To entertain myself during training I often compare doing one thing in different situations.
Lately I have done that, a few times, running in my carbon (super) shoes on a treadmill then immediately outside (6-7 k each leg). Taking into account that treadmills don’t come with air movement or downhills, are monotonous and soul destroying, there is no doubt in my mind that the mechanics of the treadmill negate some of the advantages of Carbon shoes. Treadmills, I believe, have a certain amount of give and that “give” removes some of the bounce that a carbon shoe gives a runner.
The outside running speed at a similar HR is always faster and conversely if done at the same speed that was maintained on a treadmill it results in a lower HR.
Now I do admit that if I crank up the speed on the treadmill to a 5k race speed, the carbon shoe mechanics do kick in again.
Anyone have similar or other experience observations?
ps the outside running is always on a wooded road and asphalt path (not hard concrete). Not flat, but it’s out and back so it’s a wash.
Yes, very different to outside. But it also depends what treadmill.
Woodway is very stiff and unforgiving and (for me) physiologically harder to run than outside.
“Normal” treadmill has a lot of bounce and so easier to run than outside and not much point in carbon shoes.
Also agree that mentally its much harder, even while watching TV. Certainly not the same as bike trainer.
I have only seen the indoor Tri’s done on those Woodway treadmills and they look nasty for the level of my running. And I do love my "super: shoes…:0)

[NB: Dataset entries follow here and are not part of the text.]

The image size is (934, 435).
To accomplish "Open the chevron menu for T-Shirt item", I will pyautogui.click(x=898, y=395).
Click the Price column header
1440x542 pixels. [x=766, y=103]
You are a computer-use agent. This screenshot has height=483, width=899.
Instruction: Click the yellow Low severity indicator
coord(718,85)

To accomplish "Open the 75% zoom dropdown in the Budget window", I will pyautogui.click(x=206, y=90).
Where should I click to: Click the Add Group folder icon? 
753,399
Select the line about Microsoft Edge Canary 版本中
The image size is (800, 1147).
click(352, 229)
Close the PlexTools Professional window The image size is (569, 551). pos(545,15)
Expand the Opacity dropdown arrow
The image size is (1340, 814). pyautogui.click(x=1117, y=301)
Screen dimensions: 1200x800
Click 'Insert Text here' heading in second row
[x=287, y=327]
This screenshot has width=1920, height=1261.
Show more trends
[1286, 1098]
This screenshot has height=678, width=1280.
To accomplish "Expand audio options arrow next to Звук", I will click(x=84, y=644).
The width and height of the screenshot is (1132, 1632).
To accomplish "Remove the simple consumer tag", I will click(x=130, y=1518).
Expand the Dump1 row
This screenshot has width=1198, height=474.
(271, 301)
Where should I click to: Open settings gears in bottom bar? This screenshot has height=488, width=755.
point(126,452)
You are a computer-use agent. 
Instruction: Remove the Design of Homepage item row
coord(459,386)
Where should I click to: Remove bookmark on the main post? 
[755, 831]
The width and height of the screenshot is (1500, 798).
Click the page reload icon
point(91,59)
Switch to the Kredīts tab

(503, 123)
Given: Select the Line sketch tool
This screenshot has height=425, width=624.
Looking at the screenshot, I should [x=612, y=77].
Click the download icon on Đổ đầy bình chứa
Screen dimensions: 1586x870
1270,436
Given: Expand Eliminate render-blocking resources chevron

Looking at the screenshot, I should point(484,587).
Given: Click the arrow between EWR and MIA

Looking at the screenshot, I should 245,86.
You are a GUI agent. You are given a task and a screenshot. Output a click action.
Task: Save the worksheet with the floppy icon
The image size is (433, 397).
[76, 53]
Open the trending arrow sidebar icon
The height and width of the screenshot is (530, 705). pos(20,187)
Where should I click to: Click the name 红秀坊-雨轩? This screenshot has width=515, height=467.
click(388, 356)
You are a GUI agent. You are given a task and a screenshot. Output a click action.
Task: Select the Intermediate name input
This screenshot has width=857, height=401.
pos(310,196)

I find the bike trainer to equally soul destroying and considering I live downtown in Canada, both the treadmill and the bike trainer are the only options for large parts of the year. For some reason I cannot watch TV while running, bad posture probably. There may be some months in midwinter that I am not clinically sane…:0(
A lot of the tests on super shoes has been done using treadmills, mostly because it gets rid of lots of variables (wind, elevation, etc.). A typical test was repeatedly alternating between using regular and super shoes at a given treadmill speed (often marathon pace) and looking at either HR or O2 consumption. The benefit of super shoes is great enough that many testers get statistically significant results. I’ve even seen the method used to determine which super shoe was best for a given runner (I’m a bit skeptical that these tests can accurately measure <1% differences though).
Lots of belt treadmills do have some flex/bounce, so the results are not exactly the same as the open road; but super shoes have been shown to offer advantages on pretty much every surface (all weather tracks, dirt trails, asphalt, etc.). The one exception is the non-motorized treadmills; since you want to be driving the tread, not bouncing off it.
Similar tests have been shown on some videos by GCN for example. Which is why I did mine with both a treadmill and outside running, they didn’t.
While I have no scientific equipment (or credentials for that matter) I did think I could compare the two by matching ,as much as possible, HR effort (with resulting speed) and then Steady Speed effort (with resulting HR) over enough of a distance to provide some average for both.
My results were considerably better for the outside run than on the treadmill (a low 2 digit % improvement).
The 4% claim may or may not be true for me, wouldn’t know, but as I was only using the one shoe for a different comparison it really wasn’t the same question being answered.
I did have some comparison of historical data from older treadmill and outside runs in more standard shoes, which were at various times, Hoka, Altra and Nike (lower end trainers). But different years, different ages, different weights and different training goals make those somewhat nebulous.
As mentioned before I do this to entertain myself while training, which is why I wondered about if others were trying to see similar differences. I wasn’t so much interested in the difference between carbon and non carbon, I’m already a happy convert, but between indoor and outdoor results.